Common difference $\left( d \right)$is given by${a_{n + 1}} - {a_n}$.
The sequence is 4, 9, 14, 19……
So, here first term is 4, second term is 9,
Now common difference $ = 9 - 4 = 5$,
And here third term is 14, and second term is 9,
Now common difference $ = 14 - 9 = 5$,
And here third term is 14, and fourth term is 19,
Now common difference $ = 19 - 14 = 5$,
So, they all have the same common difference, which is 5, so, the given sequence is in arithmetic progression.

$\therefore $ The given sequence is in arithmetic progression as they their common difference is same.

Note: There are 3 types of series i.e., Arithmetic series, Geometric series and Harmonic series, here are some useful formulas related to the above series:
Sum of the $n$ terms in A. P is given by, ${S_n} = \dfrac{n}{2}\left[ {2a + \left( {n - 1} \right)d} \right]$, where $n$ is common difference, $a$ is the first term.

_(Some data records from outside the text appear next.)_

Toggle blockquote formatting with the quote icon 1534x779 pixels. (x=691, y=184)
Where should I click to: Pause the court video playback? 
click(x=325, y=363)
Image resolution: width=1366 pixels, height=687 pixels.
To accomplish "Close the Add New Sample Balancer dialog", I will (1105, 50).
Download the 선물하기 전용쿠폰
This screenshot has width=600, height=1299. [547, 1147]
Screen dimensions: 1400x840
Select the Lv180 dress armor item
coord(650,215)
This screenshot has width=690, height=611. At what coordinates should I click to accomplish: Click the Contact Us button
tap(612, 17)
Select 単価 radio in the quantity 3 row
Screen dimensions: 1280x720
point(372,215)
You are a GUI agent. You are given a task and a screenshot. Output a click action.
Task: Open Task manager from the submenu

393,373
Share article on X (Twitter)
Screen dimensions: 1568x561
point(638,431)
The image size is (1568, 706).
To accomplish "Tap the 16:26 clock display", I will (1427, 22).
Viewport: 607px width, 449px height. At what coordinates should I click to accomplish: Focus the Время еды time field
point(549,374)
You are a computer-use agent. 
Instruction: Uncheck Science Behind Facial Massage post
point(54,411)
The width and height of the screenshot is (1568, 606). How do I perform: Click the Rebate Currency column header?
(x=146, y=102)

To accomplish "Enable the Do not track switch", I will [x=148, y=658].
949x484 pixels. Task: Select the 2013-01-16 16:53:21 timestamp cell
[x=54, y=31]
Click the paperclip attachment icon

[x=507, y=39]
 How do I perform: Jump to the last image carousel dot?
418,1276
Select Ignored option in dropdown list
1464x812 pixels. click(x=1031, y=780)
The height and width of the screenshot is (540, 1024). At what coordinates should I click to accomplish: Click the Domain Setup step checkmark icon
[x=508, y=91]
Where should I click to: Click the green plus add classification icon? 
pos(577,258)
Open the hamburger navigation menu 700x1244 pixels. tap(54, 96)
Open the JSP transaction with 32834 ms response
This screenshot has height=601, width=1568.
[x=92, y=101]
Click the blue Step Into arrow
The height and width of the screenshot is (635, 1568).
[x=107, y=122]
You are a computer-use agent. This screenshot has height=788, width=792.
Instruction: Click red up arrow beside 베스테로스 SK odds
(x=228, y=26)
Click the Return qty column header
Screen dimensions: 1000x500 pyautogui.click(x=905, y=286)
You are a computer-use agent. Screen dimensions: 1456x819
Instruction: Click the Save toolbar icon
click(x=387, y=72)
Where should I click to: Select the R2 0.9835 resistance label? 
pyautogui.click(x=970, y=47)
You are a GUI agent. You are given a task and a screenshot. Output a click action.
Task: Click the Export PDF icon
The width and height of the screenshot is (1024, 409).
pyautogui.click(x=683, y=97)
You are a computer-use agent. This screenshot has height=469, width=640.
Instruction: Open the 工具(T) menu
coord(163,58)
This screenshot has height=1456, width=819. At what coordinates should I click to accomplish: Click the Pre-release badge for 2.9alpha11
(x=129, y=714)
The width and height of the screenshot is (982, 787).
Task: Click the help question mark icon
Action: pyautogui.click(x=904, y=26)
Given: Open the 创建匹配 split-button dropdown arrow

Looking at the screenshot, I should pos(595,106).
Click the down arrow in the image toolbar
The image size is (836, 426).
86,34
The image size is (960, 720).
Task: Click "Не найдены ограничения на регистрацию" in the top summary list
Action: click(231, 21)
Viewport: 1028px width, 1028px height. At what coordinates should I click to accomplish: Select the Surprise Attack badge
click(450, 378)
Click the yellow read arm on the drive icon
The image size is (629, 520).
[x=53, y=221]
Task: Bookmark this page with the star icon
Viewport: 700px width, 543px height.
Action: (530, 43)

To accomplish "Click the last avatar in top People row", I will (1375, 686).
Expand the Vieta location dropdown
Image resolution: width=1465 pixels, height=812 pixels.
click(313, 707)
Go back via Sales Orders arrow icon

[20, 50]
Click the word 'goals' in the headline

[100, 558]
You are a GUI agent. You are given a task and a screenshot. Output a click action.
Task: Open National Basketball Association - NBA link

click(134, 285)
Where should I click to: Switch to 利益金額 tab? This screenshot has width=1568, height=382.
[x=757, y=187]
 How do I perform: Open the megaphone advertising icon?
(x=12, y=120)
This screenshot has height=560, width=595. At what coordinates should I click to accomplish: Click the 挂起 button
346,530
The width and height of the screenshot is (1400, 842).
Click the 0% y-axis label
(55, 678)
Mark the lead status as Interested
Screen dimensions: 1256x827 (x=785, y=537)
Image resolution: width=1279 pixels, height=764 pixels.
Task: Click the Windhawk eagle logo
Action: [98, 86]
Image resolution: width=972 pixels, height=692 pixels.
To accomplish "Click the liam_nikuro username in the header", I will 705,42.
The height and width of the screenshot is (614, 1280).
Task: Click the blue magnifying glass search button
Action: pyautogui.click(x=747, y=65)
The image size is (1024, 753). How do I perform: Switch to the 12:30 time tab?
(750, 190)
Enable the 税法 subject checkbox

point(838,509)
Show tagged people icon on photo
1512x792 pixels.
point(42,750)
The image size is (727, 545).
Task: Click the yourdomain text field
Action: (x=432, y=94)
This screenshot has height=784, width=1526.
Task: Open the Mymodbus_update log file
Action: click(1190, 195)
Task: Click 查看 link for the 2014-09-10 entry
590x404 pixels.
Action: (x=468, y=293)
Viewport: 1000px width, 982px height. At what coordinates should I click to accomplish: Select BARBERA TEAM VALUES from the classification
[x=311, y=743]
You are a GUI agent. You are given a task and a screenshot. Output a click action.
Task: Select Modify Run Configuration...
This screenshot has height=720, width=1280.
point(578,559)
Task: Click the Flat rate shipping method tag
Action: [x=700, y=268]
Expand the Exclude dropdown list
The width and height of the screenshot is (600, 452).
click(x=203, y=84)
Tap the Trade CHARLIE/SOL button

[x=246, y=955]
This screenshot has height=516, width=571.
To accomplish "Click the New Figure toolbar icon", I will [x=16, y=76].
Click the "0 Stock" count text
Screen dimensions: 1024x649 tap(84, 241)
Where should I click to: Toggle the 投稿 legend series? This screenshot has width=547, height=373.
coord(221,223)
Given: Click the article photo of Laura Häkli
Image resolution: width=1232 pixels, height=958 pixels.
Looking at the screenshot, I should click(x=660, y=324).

The ${n^{th}}$ term In A.P is given by ${T_n} = a + \left( {n - 1} \right)d$,
Sum of the $n$ terms in GP is given by,${S_n} = \dfrac{{a\left( {1 - {r^n}} \right)}}{{1 - r}}$, where $r$ is common ratio, $a$ is the first term.
The ${n^{th}}$ term In A.P is given by ${T_n} = a{r^{n - 1}}$,
If a, b, c are in HP, then b is the harmonic mean between a and c.
In this case, $b = \dfrac{{2ac}}{{a + c}}$.